## ФРАГМЕНТ ТЕКСТА
Стало окончательно ясно, что все мои госпитальные мысли о Юрии, когда мне казалось, что он стал каким-то другим, что между нами нет и не будет прежней близости — все это не что иное, как кошмар диабетика. Вчерашний день меня в этом окончательно убедил. Боже, как все это было глупо! А ведь и Юрий нечто вроде этого испытывал, только более здраво смотрел на дело. Как-то вечером мы сидели в моей комнате у окна, где нас из той комнаты не видно, Юрий на сундуке, я на окне. Он тихонько гладил мне колено, потом вдруг отдернул руку и откинулся. В лесу он мне сказал: «Знаешь, Ирина, раньше, когда я тебя вот так трогал, ласкал, у меня никогда не было такого чувства, что это дурно, как будто я самого себя трогал. А тут вдруг мне показалось, что тебе это может быть неприятно. Даже как-то неловко стало». А вчера мы были самыми близкими, как во время экзаменов.
Однако я совсем не поправляюсь. В госпиталь езжу каждое утро, несколько волнуюсь. Прихожу сегодня — Marcelle в палате нет, стала делать себе анализ. Сначала на сахар. Хоть и плохо я в этих реакциях разбиралась, но во время кипяченья поняла, что сахар еще есть. Marcelle сказала, как и вчера. Мало.
Начала делать на «acetone»[66], и такая бестолковая, до сих пор не запомню, из какого пузырька капать надо. Так и сейчас не знаю. Приходила сестра — показала. Как и вчера, этой гадости уже нет. Так что, с этой стороны ничего плохого нет. Пошла взвешиваться, похудела на 250 гр. Немного, при моих скачках, но все-таки. С нетерпением жду завтрашнего утра — поехать в госпиталь, сделать анализ, взвеситься. Вообще я теперь живу от утра до утра, и по-прежнему центром всего является мое здоровье. Боже мой, каким прекрасным мне вчера показался мир, когда я почувствовала, что здорова. Пусть это не верно, не точно, но ведь это значит, что я поправляюсь, ведь это в первый раз, за сколько месяцев, я себя так почувствовала.
Я помню, в госпитале лежала одна больная, лежала уже два месяца; у нее был страшно вздут живот, и на ноге — твердая шишка. И вот однажды пришел доктор, проткнул одну из шишек, вставил трубку с кишкой и из нее вытекло, не помню, 15 или 20 литров жидкости. И все. И через несколько дней она выписалась. Боже, как она радовалась! Смеется, хлопает в ладоши, а руки такие слабые, как плети, и всех целует, плачет… Так вот, и у меня настроение близкое к этому. Сегодня же немножко не то, но вчера! Как хорошо было вчера. Ведь сколько месяцев — считая с января, когда причина была неизвестна. Что-то будет завтра? А в среду консультация.

## СОДЕРЖИМОЕ НАБОРА ДАННЫХ
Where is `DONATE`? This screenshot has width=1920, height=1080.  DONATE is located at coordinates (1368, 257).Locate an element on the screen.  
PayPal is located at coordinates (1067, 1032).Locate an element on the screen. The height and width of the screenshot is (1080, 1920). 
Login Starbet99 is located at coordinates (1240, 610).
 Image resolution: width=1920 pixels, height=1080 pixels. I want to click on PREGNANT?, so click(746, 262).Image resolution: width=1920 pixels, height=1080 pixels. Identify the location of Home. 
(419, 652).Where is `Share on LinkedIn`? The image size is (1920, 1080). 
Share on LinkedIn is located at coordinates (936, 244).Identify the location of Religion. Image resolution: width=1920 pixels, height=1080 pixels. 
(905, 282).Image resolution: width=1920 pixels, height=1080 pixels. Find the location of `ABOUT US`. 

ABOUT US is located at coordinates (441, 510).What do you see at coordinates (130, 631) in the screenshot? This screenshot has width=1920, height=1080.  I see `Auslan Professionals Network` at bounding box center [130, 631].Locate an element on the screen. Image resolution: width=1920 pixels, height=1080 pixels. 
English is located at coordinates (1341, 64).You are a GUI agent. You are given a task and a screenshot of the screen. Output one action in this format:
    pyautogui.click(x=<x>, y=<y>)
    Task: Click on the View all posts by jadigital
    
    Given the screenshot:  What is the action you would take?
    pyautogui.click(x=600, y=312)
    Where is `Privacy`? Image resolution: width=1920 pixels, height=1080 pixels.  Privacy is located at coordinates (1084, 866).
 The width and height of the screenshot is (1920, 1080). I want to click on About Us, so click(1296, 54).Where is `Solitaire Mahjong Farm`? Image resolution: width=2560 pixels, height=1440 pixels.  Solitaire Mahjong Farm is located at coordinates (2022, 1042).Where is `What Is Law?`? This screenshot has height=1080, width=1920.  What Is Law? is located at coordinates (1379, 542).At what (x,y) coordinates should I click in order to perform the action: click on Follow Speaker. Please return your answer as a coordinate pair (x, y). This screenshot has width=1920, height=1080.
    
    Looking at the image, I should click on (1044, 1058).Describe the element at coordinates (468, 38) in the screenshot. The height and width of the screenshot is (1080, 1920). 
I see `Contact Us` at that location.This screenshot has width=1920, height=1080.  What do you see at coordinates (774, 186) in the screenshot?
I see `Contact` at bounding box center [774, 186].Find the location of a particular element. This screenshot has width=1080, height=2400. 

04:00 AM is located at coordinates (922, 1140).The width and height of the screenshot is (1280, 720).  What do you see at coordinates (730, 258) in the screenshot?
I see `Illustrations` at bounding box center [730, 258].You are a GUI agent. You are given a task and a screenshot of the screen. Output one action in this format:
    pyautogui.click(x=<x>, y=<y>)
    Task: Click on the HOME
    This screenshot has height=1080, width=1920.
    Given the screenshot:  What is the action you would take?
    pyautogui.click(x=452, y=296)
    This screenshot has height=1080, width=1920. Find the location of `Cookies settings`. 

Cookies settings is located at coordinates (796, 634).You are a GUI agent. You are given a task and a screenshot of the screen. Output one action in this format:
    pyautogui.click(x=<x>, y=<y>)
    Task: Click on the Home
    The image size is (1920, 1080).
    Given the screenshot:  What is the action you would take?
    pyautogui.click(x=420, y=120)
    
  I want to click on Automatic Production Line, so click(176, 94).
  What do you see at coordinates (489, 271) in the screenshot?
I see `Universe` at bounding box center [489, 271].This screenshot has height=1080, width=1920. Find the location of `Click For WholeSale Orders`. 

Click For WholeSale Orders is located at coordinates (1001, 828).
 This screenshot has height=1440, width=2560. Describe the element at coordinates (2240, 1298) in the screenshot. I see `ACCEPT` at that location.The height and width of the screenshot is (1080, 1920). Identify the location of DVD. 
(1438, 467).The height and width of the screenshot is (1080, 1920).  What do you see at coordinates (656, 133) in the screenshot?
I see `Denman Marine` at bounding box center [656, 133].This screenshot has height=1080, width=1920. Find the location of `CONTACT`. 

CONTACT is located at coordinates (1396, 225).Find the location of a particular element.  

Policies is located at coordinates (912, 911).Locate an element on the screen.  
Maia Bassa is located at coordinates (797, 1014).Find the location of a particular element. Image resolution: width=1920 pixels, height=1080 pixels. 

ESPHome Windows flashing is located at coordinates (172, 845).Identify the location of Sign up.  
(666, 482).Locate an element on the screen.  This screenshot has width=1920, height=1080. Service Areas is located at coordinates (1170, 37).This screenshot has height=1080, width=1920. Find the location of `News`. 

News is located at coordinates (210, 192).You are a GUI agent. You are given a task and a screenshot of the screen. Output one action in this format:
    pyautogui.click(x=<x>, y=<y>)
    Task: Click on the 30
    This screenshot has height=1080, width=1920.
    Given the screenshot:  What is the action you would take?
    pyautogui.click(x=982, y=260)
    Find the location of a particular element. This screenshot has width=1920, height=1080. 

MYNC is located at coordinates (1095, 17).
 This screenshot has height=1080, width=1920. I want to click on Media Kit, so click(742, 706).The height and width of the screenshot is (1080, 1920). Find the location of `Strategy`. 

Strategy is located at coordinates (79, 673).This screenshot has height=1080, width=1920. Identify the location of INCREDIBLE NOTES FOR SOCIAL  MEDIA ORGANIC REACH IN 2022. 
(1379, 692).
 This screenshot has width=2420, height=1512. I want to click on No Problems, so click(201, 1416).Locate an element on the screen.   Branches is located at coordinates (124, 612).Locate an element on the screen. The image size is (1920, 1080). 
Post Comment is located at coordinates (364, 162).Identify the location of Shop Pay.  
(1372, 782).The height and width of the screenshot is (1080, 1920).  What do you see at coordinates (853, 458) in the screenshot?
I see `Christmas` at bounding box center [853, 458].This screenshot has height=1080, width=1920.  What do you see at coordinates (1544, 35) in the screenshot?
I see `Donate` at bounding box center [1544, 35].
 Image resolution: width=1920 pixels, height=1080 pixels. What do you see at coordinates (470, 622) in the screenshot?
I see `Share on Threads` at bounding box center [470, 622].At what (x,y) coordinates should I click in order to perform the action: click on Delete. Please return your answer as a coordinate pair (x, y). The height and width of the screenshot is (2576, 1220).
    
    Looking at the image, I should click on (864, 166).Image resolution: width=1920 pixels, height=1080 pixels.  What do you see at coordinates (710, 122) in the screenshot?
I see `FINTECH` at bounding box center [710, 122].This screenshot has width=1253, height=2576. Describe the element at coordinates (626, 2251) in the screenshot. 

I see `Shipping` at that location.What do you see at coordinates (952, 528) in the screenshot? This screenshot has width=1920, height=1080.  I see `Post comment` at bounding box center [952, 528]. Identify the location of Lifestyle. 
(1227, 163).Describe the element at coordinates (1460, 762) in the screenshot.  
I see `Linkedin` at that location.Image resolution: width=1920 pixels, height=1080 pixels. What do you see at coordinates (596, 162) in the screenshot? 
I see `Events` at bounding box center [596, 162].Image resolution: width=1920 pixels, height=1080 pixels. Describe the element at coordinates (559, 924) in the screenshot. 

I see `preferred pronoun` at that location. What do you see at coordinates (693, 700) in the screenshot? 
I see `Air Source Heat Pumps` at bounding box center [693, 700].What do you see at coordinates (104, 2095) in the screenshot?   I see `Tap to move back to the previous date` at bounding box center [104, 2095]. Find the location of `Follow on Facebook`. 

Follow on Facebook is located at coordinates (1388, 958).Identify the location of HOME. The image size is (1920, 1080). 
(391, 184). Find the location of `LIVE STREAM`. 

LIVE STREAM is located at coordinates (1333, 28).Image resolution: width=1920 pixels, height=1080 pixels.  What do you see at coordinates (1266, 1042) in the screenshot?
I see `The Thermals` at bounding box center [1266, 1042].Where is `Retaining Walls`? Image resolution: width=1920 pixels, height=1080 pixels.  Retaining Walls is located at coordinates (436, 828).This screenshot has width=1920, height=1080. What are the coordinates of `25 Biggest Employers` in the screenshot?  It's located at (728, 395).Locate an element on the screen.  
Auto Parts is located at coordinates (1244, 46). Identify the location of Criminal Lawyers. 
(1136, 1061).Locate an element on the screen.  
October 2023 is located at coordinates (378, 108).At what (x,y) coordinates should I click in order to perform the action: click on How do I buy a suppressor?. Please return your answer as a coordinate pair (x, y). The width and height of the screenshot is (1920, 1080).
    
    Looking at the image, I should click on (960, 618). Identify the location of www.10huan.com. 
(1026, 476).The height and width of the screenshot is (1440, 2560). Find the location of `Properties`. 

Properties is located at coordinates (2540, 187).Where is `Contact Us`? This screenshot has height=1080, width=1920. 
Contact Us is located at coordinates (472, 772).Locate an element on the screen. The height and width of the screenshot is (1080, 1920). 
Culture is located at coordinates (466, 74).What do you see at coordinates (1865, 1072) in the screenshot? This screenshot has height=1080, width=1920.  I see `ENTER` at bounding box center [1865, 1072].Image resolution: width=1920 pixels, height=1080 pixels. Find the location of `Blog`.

## ЗАДАЧА
Насколько уменьшился вес при взвешивании в госпитале согласно фрагменту текста? Записи представляют собой самостоятельный материал и с фрагментом текста не связаны.

## РЕЗУЛЬТАТ
На 250 граммов.